PLoS ONE (Jan 2021)
Improved cancer biomarkers identification using network-constrained infinite latent feature selection.
Abstract
Identifying biomarkers that are associated with different types of cancer is an important goal in the field of bioinformatics. Different researcher groups have analyzed the expression profiles of many genes and found some certain genetic patterns that can promote the improvement of targeted therapies, but the significance of some genes is still ambiguous. More reliable and effective biomarkers identification methods are then needed to detect candidate cancer-related genes. In this paper, we proposed a novel method that combines the infinite latent feature selection (ILFS) method with the functional interaction (FIs) network to rank the biomarkers. We applied the proposed method to the expression data of five cancer types. The experiments indicated that our network-constrained ILFS (NCILFS) provides an improved prediction of the diagnosis of the samples and locates many more known oncogenes than the original ILFS and some other existing methods.
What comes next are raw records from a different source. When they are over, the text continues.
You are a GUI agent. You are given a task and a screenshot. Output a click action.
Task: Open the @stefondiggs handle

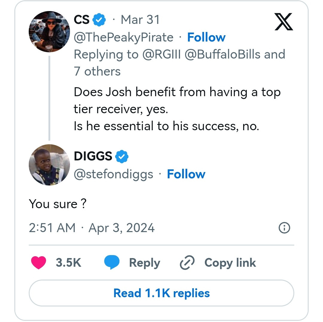113,174

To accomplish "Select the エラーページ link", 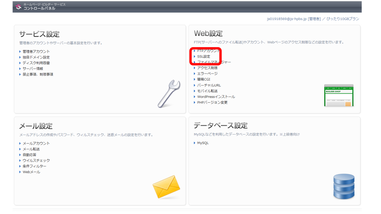I will click(207, 74).
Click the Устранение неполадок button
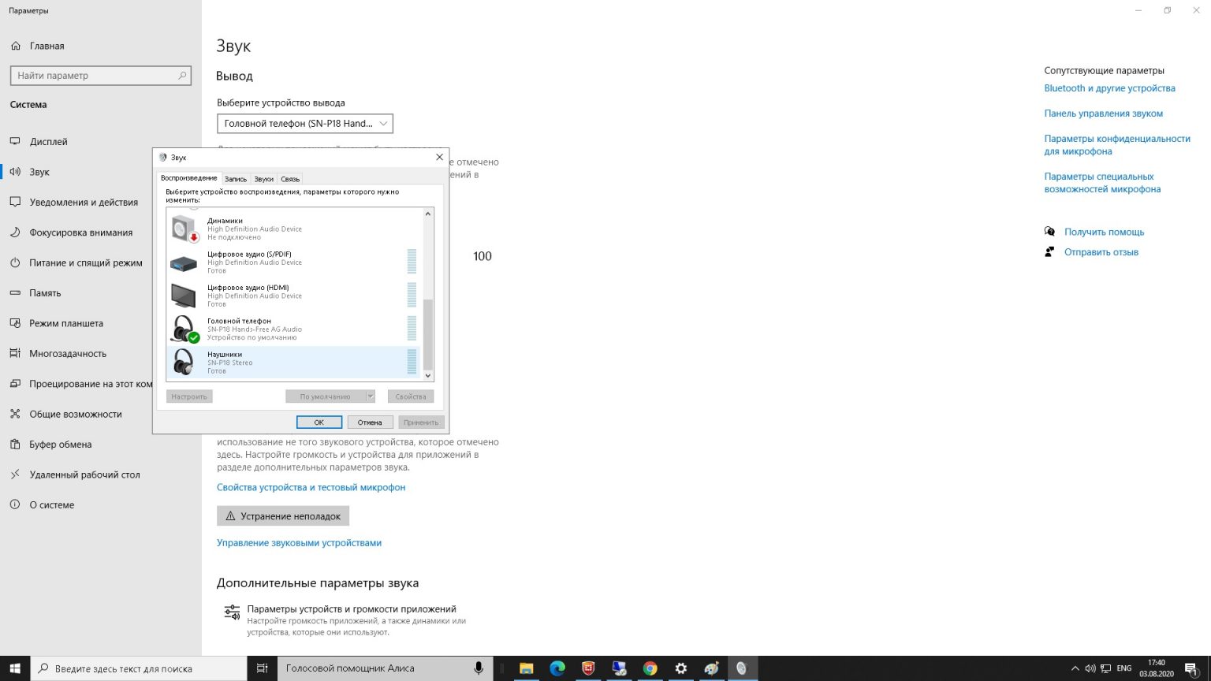 [x=283, y=515]
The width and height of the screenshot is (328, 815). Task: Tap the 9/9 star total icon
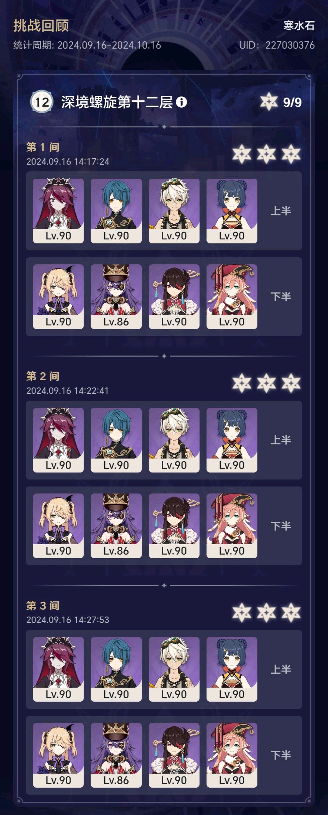coord(269,102)
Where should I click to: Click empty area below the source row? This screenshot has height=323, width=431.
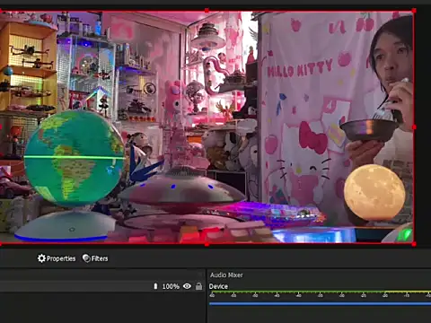click(x=101, y=308)
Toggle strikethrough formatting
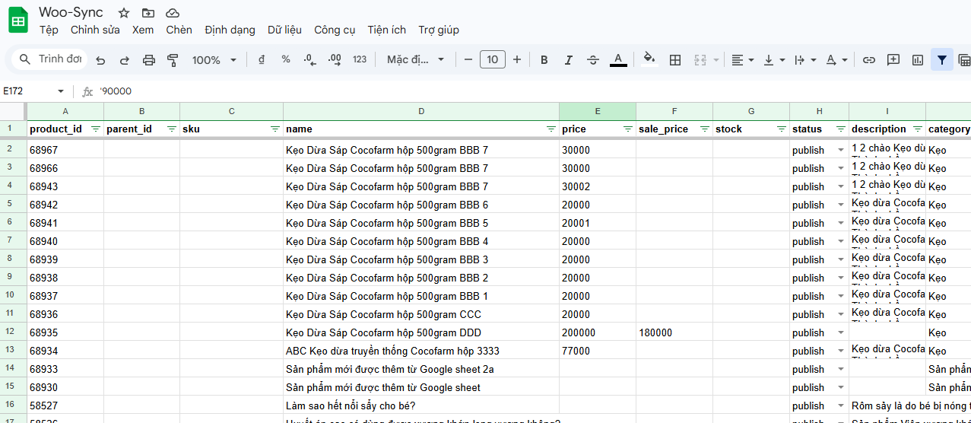 coord(593,60)
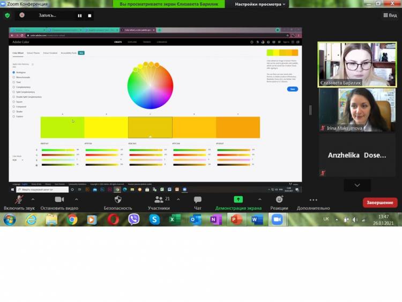
Task: Select the lime green color swatch
Action: 62,128
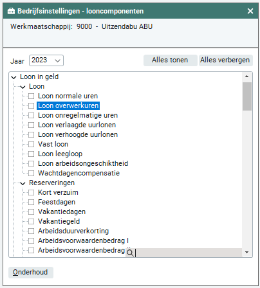260x288 pixels.
Task: Select the Loon overwerkuren tree item
Action: point(68,105)
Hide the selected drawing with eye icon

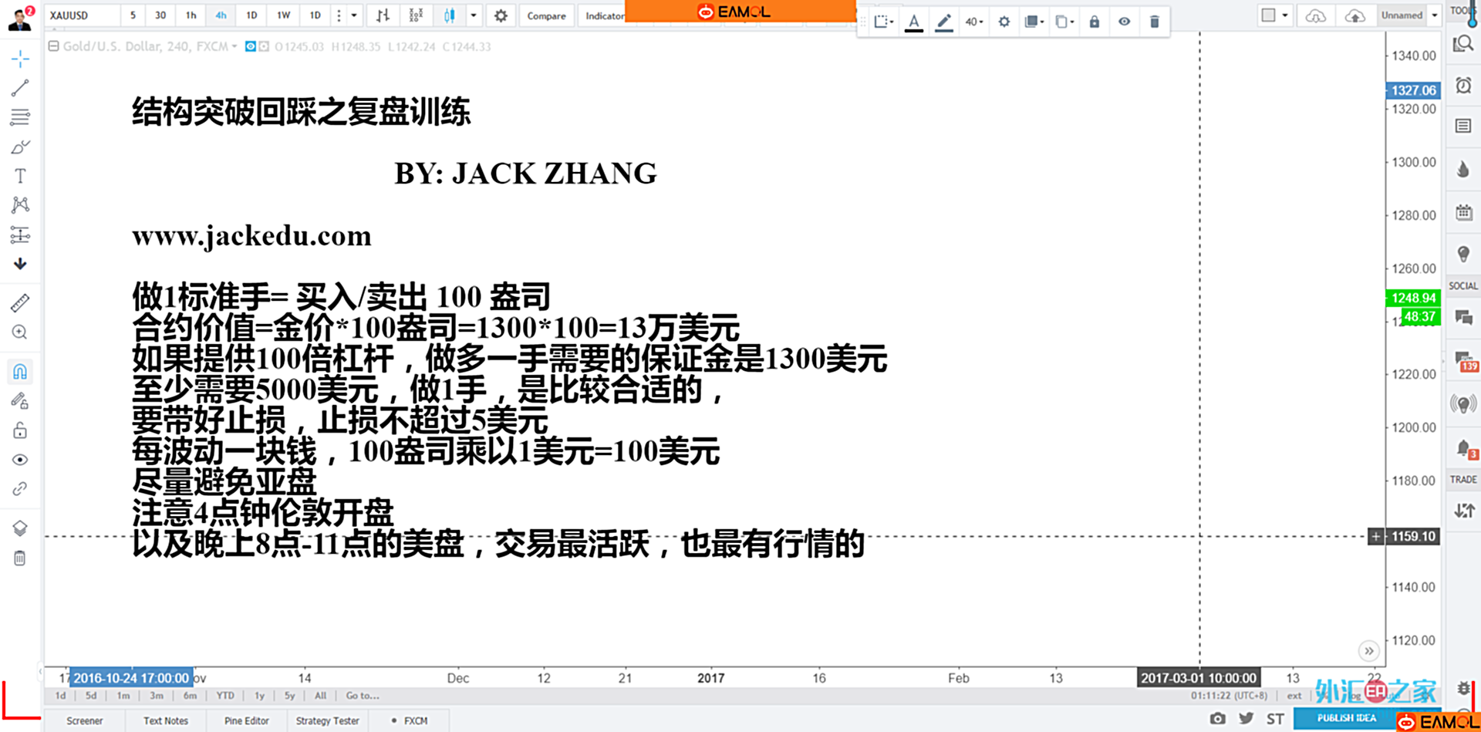point(1124,22)
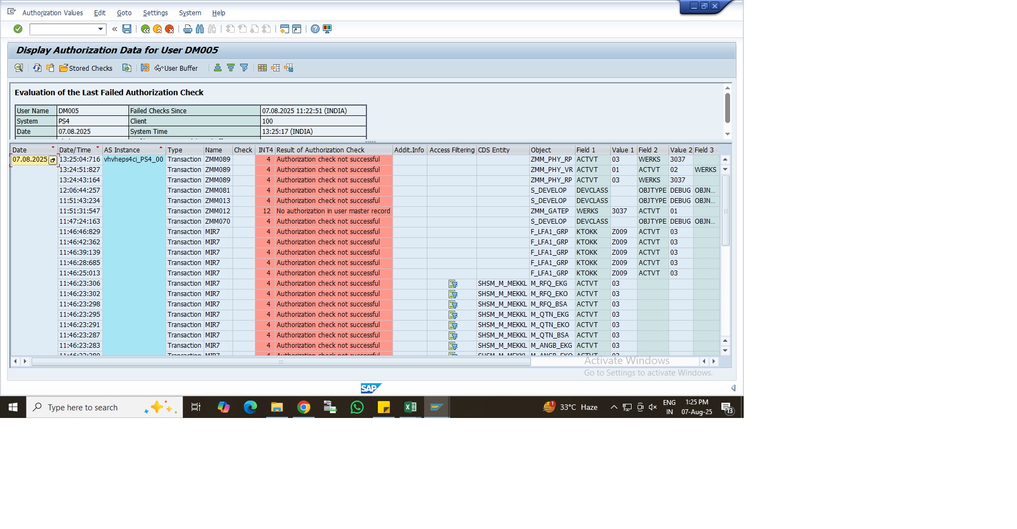Click the Sort Ascending icon
1017x529 pixels.
218,68
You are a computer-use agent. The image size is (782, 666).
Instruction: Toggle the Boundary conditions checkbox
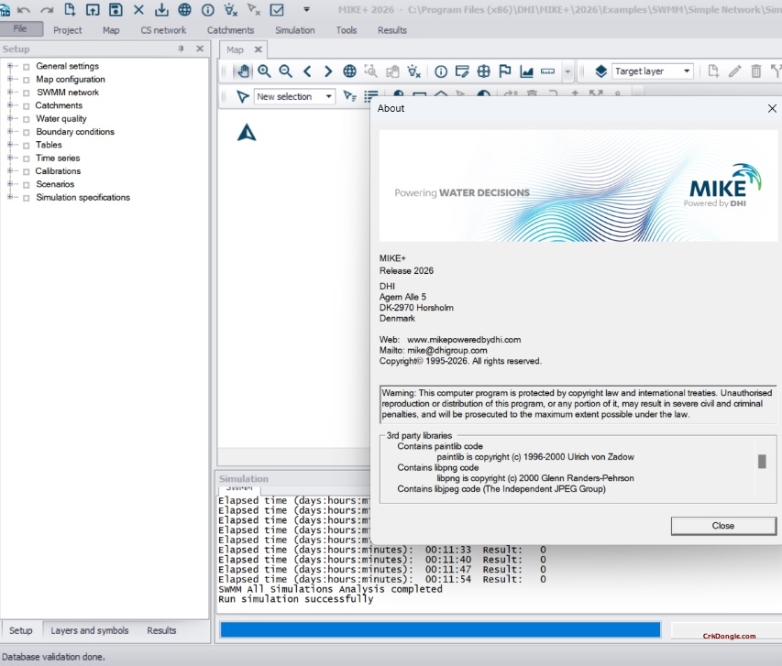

We also performed functional enrichment analysis by inspecting the over-represented gene ontology (GO) biological process (BP) terms and applying the gene set enrichment analysis (GSEA) method on selected biomarkers for each feature selection method. The enrichments analysis reports show that our network-constraint ILFS can produce more biologically significant gene sets than other methods. The results suggest that network-constrained ILFS can identify cancer-related genes with a higher discriminative power and biological significance.